## Time Needed to Inform All Employees – Leetcode [TREE, DFS]

A company has `n`

employees with a unique ID for each employee from `0`

to `n - 1`

. The head of the company is the one with `headID`

.

Each employee has one direct manager given in the `manager`

array where `manager[i]`

is the direct manager of the `i-th`

employee, `manager[headID] = -1`

. Also, it is guaranteed that the subordination relationships have a tree structure.

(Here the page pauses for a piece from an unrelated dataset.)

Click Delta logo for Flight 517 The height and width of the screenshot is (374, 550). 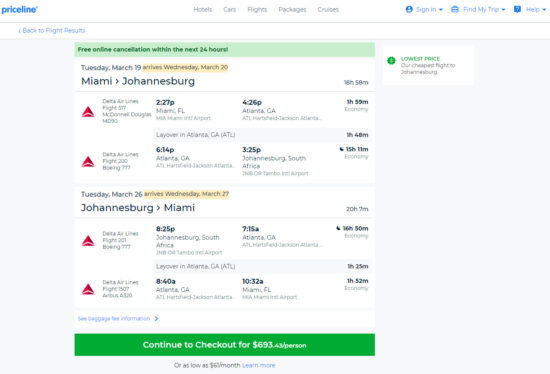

The head of the company wants to inform all the company employees of an urgent piece of news. He will inform his direct subordinates, and they will inform their subordinates, and so on until all employees know about the urgent news.

The `i-th`

employee needs `informTime[i]`

minutes to inform all of his direct subordinates (i.e., After informTime[i] minutes, all his direct subordinates can start spreading the news).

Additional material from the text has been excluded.